TASK REQUIREMENTS:
Continue the forum question about a Snakemake pipeline that aligns paired fastq.gz files with bwa mem, picking up right after its last line.

(Beginning of DOCUMENT PASSAGE)

I am writing a snakemake that will run a bioinformatics pipeline for several input samples. These input files (two for each analysis, one with the partial string match R1 and the second with the partial string match R2) start with a pattern and end with the extension .fastq.gz. Eventually I want to perform multiple operations, though, for this example I just want to align the fastq reads against a reference genome using bwa mem. So for this example my input file is NIPT-N2002394-LL_S19_R1_001.fastq.gz and I want to generate NIPT-N2002394-LL.bam (see code below specifying the directories where input and output are).
My config.yaml file looks like so:
# Run_ID
run: "200311_A00154_0454_AHHHKMDRXX"
# Base directory: the analysis directory from which I will fetch the samples
bd: "/nexusb/nipt/"
# Define the prefix
# will be used to subset the folders in bd
prefix: "NIPT"
# Reference:
ref: "/nexus/bhinckel/19/ONT_projects/PGD_breakpoint/ref_hg19_local/hg19_chr1-y.fasta"
And below is my snakefile
import os
import re
#############
# config file
#############
configfile: "config.yaml"
#######################################
# Parsing variables from config.yaml
#######################################
RUN = config['run']
BD = config['bd']
PREFIX = config['prefix']
FQDIR = f'/nexusb/Novaseq/{RUN}/Unaligned/'
BASEDIR = BD + RUN
SAMPLES = [sample for sample in os.listdir(BASEDIR) if sample.startswith(PREFIX)]
# explanation: in BASEDIR I have multiple subdirectories. The names of the subdirectories starting with PREFIX will be the name of the elements I want to have in the list SAMPLES, which eventually shall be my {sample} wildcard
#############
# RULES
#############
rule all:
input:
expand("aligned/{sample}.bam", sample = SAMPLES)
rule bwa_map:
input:
REF = config['ref'],
R1 = FQDIR + "{sample}_S{s}_R1_001.fastq.gz",
R2 = FQDIR + "{sample}_S{s}_R2_001.fastq.gz"
output:
"aligned/{sample}.bam"
shell:
"bwa mem {input.REF} {input.R1} {input.R2}| samtools view -Sb - > {output}"
But I am getting:
Building DAG of jobs...

(End of DOCUMENT PASSAGE)
(Beginning of INFORMATION SUPPLIED)

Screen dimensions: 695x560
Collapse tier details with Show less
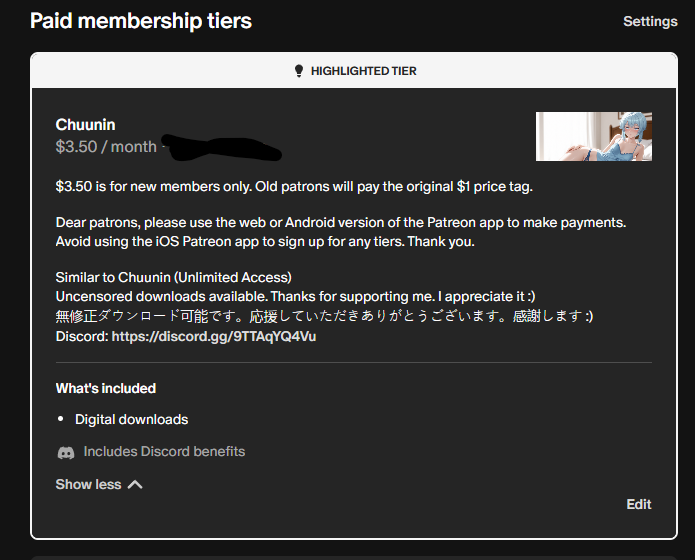99,484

(End of INFORMATION SUPPLIED)

ANSWER AREA:
WildcardError in line 55 of /nexusb/nipt/200311_A00154_0454_AHHHKMDRXX/testMetrics/snakemake/Snakefile:
Wildcards in input files cannot be determined from output files:
's'
When calling snakemake -np
I believe my error lies in the definitions of R1 and R2 in the input directive. I find it puzzling because according to the official documentation snakemake should interpret any wildcard as the regex .+. But it is not doing that for sample NIPT-PearlPPlasma-05-PPx, whose R1 and R2 should be NIPT-PearlPPlasma-05-PPx_S5_R1_001.fastq.gz and NIPT-PearlPPlasma-05-PPx_S5_R2_001.fastq.gz, respectively.
Take a look again at the snakemake tutorial on how input is inferred from output, anyways I think the problem lies in this piece of code:
output:
expand("aligned/{sample}.bam", sample = SAMPLES)
And needs to be changed into
output:
"aligned/{sample}.bam"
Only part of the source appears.